Please set down word for word every line from the one holding "Juridique (61, 184)" to the end of the data below, both included.

The records START

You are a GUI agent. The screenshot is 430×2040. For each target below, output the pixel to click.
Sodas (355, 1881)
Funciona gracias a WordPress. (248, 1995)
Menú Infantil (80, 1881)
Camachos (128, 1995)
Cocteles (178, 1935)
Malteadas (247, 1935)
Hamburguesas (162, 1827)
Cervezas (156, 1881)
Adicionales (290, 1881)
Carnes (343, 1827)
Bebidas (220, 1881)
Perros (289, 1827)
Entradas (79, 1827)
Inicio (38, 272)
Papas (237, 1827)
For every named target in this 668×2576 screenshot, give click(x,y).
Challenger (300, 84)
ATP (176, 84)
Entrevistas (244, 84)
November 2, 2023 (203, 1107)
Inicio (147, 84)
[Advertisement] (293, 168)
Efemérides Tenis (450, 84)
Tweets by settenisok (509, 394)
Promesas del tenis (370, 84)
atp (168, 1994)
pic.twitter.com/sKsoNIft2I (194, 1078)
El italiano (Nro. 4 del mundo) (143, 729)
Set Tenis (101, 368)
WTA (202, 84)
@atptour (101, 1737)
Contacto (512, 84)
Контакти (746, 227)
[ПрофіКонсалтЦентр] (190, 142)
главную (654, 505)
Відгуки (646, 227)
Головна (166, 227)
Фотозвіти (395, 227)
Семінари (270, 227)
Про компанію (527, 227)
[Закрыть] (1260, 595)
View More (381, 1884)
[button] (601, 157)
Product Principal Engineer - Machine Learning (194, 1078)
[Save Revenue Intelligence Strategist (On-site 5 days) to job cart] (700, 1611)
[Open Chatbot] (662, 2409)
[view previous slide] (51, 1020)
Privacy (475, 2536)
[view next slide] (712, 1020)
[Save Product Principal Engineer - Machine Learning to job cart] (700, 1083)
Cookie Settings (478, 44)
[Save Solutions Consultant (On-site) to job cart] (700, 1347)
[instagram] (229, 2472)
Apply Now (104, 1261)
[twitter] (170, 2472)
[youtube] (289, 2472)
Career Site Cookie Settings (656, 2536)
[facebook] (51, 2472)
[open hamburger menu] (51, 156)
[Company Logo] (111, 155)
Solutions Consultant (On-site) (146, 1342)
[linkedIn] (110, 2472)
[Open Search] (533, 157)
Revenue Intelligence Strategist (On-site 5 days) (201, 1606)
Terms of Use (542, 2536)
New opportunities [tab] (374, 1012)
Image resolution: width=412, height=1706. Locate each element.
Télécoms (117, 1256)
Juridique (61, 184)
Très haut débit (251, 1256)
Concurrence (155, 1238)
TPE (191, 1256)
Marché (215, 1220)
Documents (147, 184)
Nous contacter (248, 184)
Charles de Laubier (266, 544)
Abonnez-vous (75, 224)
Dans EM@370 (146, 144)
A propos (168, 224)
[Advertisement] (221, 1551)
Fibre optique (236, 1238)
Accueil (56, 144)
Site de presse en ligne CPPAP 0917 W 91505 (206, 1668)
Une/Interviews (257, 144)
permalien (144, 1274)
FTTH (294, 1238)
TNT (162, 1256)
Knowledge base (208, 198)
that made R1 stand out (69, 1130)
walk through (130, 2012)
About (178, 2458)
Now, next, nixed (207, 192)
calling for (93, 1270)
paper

The records END

**Result for this task**:
Juridique (61, 184)
Très haut débit (251, 1256)
Concurrence (155, 1238)
TPE (191, 1256)
Marché (215, 1220)
Documents (147, 184)
Nous contacter (248, 184)
Charles de Laubier (266, 544)
Abonnez-vous (75, 224)
Dans EM@370 (146, 144)
A propos (168, 224)
[Advertisement] (221, 1551)
Fibre optique (236, 1238)
Accueil (56, 144)
Site de presse en ligne CPPAP 0917 W 91505 (206, 1668)
Une/Interviews (257, 144)
permalien (144, 1274)
FTTH (294, 1238)
TNT (162, 1256)
Knowledge base (208, 198)
that made R1 stand out (69, 1130)
walk through (130, 2012)
About (178, 2458)
Now, next, nixed (207, 192)
calling for (93, 1270)
paper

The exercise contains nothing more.